Actions to take -
[1] From the judgment extract, copy word for word the passage that begins at the words "121 In this" and stops after the words "body axial vibration.".
[2] Summarize the judgment extract in two sentences.
[3] In the judgment extract, what industry was the plaintiff's pre-injury work in?

Extract -
*** Block opens ***
Ø the failure of Dr Aliashkevich’s report to mention the fibromyalgia diagnosis. Whilst he also spoke of the subsequent development of a “chronic multifactorial pain syndrome”, this omission suggested that the neurosurgeon had not also considered the role of a significant and unrelated condition in producing the consequences of which the plaintiff complained. Notably, Dr Horsley understood that the initial referral to the Barbara Walker Centre was on the basis of the right wrist condition (the result of a recent fall); the fibromyalgia condition and the concern that the plaintiff was developing a complex regional pain syndrome, with the primary focus of the pain management programs being on the wrist and fibromyalgia conditions;
Ø the fact that the reports were prepared after only one examination by each specialist more than eight and half years after the accident.
121 In this case, the absence of a proper history was of particular significance where, for example:
Ø Dr Aliashkevich relevantly opined that, based on the injury to the spine only, the plaintiff was permanently unfit to return to her pre-injury work in the catering industry, although she may be suitable for alternative employment (potentially for two hours per day, three days per week) that did not involve: running, bending to below knee level, stooping, lifting weights exceeding 5kg or 2.5kg depending on whether the load is more than 30cm from the body, pushing and pulling of more than 10kg horizontal moving force and exposure to significant whole body axial vibration.
*** Block closes ***
Data extract -
*** Block opens ***
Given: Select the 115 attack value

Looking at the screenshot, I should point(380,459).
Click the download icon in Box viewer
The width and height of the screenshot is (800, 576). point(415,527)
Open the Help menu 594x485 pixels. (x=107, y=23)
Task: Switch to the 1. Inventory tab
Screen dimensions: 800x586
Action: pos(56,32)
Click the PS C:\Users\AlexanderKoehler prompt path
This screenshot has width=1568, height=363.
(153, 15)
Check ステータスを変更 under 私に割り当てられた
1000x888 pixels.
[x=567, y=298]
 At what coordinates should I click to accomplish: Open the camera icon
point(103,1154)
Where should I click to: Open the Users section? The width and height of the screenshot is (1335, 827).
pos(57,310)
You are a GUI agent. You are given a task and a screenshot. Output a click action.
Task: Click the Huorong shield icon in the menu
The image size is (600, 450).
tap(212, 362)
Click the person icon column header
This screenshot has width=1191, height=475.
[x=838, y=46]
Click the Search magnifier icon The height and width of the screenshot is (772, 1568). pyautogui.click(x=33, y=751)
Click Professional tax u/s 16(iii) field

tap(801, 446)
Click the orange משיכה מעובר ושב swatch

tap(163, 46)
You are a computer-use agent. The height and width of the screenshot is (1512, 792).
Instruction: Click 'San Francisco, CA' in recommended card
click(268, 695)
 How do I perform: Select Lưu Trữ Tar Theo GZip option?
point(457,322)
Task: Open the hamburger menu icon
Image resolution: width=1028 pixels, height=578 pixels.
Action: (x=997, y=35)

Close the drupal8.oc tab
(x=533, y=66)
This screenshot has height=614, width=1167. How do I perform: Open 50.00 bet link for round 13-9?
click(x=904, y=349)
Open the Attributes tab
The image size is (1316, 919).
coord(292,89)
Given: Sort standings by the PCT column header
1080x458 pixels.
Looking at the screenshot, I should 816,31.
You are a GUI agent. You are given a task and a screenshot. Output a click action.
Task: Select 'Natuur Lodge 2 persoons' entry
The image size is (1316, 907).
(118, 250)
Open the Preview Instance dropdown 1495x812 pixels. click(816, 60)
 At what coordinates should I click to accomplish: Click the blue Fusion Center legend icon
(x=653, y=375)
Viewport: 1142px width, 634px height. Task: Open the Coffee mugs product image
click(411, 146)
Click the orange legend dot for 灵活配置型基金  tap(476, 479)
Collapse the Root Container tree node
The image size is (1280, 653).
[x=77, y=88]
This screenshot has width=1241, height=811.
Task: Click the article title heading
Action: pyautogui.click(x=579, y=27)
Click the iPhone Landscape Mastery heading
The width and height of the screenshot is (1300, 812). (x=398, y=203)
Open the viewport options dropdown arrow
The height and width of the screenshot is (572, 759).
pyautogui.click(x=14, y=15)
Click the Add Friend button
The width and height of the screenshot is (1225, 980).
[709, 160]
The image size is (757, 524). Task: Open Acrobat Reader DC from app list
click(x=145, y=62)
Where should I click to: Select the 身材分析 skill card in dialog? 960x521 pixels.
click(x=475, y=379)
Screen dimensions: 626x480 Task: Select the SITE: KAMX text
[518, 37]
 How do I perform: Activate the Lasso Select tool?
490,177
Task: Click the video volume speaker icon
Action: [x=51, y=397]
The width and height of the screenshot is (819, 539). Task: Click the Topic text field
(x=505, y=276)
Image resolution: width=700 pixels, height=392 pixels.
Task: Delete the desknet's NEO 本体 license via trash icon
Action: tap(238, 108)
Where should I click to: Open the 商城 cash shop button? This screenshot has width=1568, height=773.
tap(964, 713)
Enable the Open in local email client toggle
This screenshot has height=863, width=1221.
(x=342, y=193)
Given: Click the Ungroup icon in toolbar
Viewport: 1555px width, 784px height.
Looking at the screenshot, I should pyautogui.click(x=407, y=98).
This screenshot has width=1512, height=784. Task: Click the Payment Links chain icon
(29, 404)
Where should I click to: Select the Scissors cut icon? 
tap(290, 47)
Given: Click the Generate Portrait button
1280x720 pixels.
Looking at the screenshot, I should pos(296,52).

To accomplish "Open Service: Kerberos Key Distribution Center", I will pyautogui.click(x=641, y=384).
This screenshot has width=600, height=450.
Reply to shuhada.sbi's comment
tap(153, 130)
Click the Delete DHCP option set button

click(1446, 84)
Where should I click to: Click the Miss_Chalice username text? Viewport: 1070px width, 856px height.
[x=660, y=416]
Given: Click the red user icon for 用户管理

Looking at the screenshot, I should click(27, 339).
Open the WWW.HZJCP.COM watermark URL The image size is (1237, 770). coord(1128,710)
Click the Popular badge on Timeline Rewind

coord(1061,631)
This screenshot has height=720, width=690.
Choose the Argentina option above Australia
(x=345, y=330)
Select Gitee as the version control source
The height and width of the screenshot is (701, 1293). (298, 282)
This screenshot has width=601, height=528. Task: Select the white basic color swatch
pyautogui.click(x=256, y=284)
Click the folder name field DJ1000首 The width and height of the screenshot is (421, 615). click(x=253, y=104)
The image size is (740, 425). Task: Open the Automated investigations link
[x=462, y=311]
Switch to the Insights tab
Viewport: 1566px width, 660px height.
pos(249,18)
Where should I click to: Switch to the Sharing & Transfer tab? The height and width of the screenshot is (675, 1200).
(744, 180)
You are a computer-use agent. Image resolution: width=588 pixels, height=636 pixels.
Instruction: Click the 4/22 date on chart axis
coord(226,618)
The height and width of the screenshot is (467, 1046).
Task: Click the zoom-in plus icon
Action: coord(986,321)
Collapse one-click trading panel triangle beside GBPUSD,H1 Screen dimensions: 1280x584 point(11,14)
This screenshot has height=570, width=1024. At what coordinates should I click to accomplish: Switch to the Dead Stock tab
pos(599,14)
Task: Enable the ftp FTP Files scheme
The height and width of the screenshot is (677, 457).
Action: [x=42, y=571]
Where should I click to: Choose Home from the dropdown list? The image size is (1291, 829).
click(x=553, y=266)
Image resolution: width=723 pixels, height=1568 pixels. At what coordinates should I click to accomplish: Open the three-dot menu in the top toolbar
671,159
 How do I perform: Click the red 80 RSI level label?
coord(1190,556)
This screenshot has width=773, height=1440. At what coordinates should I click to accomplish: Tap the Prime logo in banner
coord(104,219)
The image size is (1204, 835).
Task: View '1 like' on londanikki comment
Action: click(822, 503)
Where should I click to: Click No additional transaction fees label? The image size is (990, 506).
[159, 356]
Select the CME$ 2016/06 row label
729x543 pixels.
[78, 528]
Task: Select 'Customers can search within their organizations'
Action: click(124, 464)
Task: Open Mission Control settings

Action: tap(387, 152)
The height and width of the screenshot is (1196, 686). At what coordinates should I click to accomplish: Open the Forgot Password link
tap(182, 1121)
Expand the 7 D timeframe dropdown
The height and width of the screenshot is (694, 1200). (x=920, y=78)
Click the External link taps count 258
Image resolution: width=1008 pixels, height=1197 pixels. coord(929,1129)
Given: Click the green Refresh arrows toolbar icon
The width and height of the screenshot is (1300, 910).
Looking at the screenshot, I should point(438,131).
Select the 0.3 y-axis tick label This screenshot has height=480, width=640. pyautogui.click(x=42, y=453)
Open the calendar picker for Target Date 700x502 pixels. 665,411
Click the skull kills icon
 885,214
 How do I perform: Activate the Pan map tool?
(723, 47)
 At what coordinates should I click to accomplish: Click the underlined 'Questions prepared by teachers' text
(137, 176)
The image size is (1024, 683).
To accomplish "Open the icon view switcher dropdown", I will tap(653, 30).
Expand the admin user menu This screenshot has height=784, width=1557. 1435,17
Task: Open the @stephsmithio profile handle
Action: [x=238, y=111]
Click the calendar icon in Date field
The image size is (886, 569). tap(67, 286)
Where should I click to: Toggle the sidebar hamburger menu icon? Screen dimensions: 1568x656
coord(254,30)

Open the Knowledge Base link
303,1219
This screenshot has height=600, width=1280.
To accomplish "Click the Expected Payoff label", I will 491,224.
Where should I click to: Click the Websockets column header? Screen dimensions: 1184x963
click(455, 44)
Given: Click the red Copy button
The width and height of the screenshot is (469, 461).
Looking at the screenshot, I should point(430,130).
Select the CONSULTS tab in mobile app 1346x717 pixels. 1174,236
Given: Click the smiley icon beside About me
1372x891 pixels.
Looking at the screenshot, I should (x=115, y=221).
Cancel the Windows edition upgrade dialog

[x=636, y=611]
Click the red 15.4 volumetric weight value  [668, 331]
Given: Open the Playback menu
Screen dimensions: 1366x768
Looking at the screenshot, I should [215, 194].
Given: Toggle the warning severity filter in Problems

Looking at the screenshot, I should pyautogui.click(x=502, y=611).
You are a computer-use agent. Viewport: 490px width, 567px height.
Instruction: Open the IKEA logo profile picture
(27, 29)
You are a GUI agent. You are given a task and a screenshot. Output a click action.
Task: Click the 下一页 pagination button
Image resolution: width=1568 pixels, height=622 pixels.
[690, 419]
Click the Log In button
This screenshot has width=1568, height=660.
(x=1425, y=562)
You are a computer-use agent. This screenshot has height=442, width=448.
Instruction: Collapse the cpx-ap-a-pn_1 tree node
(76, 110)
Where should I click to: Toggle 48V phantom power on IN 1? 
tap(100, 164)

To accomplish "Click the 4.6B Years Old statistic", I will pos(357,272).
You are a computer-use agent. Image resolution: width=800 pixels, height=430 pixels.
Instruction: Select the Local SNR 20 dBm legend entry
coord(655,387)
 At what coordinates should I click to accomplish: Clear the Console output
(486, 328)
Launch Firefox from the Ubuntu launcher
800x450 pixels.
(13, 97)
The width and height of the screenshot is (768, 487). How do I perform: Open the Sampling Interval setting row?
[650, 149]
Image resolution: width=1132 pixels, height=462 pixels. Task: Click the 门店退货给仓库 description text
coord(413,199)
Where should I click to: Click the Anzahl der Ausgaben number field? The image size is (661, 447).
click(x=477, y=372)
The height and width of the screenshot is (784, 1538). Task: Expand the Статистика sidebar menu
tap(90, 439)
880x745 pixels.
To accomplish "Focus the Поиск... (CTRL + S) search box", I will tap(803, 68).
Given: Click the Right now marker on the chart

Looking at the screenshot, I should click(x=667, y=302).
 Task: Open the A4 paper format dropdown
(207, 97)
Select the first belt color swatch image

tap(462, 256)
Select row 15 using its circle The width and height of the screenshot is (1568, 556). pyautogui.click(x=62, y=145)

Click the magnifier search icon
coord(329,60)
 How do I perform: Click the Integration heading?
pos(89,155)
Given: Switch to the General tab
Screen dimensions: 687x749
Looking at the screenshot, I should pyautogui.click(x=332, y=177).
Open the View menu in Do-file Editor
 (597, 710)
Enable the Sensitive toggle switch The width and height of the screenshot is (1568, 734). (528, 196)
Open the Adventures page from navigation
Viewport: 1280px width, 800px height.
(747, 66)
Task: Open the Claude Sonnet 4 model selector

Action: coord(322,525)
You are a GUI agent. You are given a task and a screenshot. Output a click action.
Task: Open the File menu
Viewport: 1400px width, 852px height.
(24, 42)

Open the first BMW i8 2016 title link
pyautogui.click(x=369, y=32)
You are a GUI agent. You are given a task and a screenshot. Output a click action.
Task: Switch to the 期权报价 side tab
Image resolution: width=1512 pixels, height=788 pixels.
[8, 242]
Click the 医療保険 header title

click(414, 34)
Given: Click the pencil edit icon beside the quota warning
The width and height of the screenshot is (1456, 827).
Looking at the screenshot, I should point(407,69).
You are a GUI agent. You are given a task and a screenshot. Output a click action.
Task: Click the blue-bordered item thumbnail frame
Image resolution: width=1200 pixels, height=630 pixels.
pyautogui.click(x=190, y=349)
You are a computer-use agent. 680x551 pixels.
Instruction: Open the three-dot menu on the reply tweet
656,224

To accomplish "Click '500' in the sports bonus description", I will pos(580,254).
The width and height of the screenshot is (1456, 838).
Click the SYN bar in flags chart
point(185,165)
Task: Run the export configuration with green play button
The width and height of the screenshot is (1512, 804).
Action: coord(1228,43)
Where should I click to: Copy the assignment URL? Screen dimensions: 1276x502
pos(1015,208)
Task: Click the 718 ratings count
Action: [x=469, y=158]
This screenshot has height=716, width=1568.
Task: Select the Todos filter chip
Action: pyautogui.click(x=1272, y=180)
*** Block closes ***
Expected responses -
[1]
121 In this case, the absence of a proper history was of particular significance where, for example:
Ø Dr Aliashkevich relevantly opined that, based on the injury to the spine only, the plaintiff was permanently unfit to return to her pre-injury work in the catering industry, although she may be suitable for alternative employment (potentially for two hours per day, three days per week) that did not involve: running, bending to below knee level, stooping, lifting weights exceeding 5kg or 2.5kg depending on whether the load is more than 30cm from the body, pushing and pulling of more than 10kg horizontal moving force and exposure to significant whole body axial vibration.

[2] The judgment extract faults Dr Aliashkevich's report for not mentioning the fibromyalgia diagnosis. It notes that each specialist's report followed only one examination more than eight and a half years after the accident, and it records his opinion that, on the spinal injury alone, the plaintiff was permanently unfit for her pre-injury catering work but might suit restricted alternative employment.

[3] The catering industry.